Will Butler Continues On Arcade Fire Less Journey Via Mature ‘Generations’ (ALBUM REVIEW)

Will Butler is best known for being one of the multi-instrumentalists in Arcade Fire and younger brother of Win Butler. Though Win and wife Regine usually take center stage in Arcade Fire, Will is often the most memorable at live shows. His charismatic energy on stage commands an audience as he thrashes around and throws himself off the ropes surrounding the stage on their most recent tour. Having released his first solo album, Policy, in 2015, Butler’s sophomore release Generations finds a songwriter that has reached a more mature level in regards to piecing together an album.

Generations kicks off with distorted EDM type noise that merges into distorted beats in the style of The I.L.Y’s. As Butler’s vocals take over, he sings about the things that he’s had enough of before the song turns into a disco anthem reminiscent of the band where his bread is buttered. This style of electronica is repeated later on the album with the songs “I Don’t Know What I Don’t Know” and “Hard Times”. The sinister electronics start “Close My Eyes” however, it quickly morphs into a much happier melody with background harmonies and whistling that serve to brighten the feel of the song. The bright John Lennon piano and saxophone melodies on “Not Gonna Die” paint a happier backdrop than the message of the song. The darker lyrics of the track find Butler singing about the ways that he is not going to die and the likely ways in which he will die, surrounded by family in a hospital.
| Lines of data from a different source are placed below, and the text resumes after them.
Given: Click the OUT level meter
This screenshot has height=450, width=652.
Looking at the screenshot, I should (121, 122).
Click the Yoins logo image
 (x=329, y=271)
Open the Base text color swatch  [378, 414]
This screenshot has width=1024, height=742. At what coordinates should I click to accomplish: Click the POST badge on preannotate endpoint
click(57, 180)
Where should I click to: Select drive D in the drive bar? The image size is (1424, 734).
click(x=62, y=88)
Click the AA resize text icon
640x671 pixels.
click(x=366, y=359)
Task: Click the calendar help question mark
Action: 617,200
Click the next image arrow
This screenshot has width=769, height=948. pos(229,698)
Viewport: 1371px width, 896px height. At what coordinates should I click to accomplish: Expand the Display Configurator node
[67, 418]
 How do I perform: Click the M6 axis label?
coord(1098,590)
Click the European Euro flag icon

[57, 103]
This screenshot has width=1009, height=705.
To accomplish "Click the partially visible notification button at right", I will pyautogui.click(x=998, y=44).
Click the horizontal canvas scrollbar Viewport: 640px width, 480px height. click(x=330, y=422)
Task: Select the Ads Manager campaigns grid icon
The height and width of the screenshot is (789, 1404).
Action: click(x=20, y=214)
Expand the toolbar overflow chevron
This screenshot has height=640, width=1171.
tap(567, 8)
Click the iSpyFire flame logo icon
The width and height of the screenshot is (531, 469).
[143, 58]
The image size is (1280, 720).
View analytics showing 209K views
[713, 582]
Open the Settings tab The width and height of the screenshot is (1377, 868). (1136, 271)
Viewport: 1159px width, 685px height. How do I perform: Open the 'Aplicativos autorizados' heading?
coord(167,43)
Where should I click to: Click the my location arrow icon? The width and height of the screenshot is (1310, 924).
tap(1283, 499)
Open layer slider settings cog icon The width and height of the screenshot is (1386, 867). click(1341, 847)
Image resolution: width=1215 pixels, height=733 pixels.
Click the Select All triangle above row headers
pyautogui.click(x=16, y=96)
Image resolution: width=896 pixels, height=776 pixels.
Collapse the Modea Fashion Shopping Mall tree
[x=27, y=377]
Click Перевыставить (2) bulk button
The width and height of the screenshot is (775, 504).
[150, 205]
Generations is a more mature album than Policy in that Butler creates a cohesive narrative throughout. Will asking himself “What’s my place in America’s present? … me as Will Butler, rich person, white person, Mormon, Yankee, parent, musician of some sort, I guess. What do I do? What can I do? The record asks that question over and over, even if it’s not much for answers.” Having recorded most of the album by self-recording in his basement, this is very much a journey that he partook of on his own. Butler also proves that he is adept at creating music on his own without having to rely on past sounds from Arcade Fire.